Exactly reproduce each entry, leaving out nothing.

━━━━━ GIVEN DATA ━━━━━

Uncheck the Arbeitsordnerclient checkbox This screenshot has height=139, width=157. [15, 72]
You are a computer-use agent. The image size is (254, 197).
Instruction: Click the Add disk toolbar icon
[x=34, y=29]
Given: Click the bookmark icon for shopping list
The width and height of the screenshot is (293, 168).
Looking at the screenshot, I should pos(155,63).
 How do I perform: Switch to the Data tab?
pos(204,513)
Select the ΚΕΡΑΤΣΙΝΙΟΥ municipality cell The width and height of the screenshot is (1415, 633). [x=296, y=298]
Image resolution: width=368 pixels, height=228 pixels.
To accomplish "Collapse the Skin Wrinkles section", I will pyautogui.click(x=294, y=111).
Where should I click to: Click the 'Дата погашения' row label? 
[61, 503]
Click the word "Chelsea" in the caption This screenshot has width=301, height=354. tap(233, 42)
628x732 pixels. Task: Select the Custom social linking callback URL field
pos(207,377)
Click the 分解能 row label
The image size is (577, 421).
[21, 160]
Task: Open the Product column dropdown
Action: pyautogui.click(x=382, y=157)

━━━━━

### ANSWER AREA
Uncheck the Arbeitsordnerclient checkbox This screenshot has height=139, width=157. [15, 72]
You are a computer-use agent. The image size is (254, 197).
Instruction: Click the Add disk toolbar icon
[x=34, y=29]
Given: Click the bookmark icon for shopping list
The width and height of the screenshot is (293, 168).
Looking at the screenshot, I should pos(155,63).
 How do I perform: Switch to the Data tab?
pos(204,513)
Select the ΚΕΡΑΤΣΙΝΙΟΥ municipality cell The width and height of the screenshot is (1415, 633). [x=296, y=298]
Image resolution: width=368 pixels, height=228 pixels.
To accomplish "Collapse the Skin Wrinkles section", I will pyautogui.click(x=294, y=111).
Where should I click to: Click the 'Дата погашения' row label? 
[61, 503]
Click the word "Chelsea" in the caption This screenshot has width=301, height=354. tap(233, 42)
628x732 pixels. Task: Select the Custom social linking callback URL field
pos(207,377)
Click the 分解能 row label
The image size is (577, 421).
[21, 160]
Task: Open the Product column dropdown
Action: pyautogui.click(x=382, y=157)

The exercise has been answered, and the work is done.